BEGIN Dataset entries
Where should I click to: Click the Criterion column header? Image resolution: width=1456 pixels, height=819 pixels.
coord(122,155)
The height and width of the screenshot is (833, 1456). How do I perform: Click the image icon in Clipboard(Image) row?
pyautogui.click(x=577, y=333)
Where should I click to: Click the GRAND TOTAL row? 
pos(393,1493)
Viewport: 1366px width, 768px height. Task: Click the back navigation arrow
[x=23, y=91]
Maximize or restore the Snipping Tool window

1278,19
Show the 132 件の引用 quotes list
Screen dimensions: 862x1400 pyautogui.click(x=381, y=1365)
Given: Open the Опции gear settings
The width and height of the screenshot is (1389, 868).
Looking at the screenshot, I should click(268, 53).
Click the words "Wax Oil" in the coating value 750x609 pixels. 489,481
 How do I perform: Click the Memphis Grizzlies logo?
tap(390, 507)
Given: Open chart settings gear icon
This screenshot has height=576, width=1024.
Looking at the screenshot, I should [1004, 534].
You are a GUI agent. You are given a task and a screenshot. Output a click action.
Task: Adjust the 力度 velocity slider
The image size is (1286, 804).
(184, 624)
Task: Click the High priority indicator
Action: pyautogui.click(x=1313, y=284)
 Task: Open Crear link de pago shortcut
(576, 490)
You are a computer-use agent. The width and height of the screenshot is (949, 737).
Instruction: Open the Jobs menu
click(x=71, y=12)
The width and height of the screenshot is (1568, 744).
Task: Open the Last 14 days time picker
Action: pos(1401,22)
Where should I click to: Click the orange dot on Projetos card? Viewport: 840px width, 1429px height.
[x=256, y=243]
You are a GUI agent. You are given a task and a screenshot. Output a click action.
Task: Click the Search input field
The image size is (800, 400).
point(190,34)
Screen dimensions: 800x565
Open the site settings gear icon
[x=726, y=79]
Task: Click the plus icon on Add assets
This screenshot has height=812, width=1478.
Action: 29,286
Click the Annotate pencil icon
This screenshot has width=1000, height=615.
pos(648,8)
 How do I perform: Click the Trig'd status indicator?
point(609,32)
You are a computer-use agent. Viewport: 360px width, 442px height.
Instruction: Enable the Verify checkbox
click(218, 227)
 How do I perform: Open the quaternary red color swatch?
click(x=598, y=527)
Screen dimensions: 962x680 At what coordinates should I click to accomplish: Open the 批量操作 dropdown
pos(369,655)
END Dataset entries
- **Brief**:
The total is all that is wanted here: please count the lines of the material that contain the word "computer".

- **Task output**:
2